··· Task data ···

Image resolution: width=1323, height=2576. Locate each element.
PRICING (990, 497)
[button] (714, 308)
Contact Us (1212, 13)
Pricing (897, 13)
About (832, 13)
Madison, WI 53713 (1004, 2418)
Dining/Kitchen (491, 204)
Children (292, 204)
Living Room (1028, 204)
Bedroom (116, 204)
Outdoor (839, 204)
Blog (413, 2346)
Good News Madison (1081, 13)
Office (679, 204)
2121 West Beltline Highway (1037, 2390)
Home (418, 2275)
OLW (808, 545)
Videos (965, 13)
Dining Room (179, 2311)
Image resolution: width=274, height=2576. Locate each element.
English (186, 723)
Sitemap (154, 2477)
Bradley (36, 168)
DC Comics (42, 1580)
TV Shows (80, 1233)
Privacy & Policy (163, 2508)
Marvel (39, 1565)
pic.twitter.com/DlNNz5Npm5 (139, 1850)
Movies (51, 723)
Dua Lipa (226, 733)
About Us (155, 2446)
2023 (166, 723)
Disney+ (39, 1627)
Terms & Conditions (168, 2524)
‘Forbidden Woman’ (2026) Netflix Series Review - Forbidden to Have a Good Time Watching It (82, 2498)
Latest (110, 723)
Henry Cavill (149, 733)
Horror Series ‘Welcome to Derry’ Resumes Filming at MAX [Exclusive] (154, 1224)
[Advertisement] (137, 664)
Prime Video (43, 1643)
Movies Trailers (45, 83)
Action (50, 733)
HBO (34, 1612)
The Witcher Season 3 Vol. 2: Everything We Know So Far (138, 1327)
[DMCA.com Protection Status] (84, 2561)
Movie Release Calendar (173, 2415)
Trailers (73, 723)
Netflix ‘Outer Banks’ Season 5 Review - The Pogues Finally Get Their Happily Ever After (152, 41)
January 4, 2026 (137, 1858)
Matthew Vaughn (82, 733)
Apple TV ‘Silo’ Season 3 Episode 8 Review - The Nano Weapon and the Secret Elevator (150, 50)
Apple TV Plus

···

▸ **Task brief**:
Print again the lines of the entries above that fall between the line holding "Henry Cavill (149, 733)" and the line holding "Movie Release Calendar (173, 2415)", inclusive, exactly as they stand.

▸ **Result**:
Henry Cavill (149, 733)
Horror Series ‘Welcome to Derry’ Resumes Filming at MAX [Exclusive] (154, 1224)
[Advertisement] (137, 664)
Prime Video (43, 1643)
Movies Trailers (45, 83)
Action (50, 733)
HBO (34, 1612)
The Witcher Season 3 Vol. 2: Everything We Know So Far (138, 1327)
[DMCA.com Protection Status] (84, 2561)
Movie Release Calendar (173, 2415)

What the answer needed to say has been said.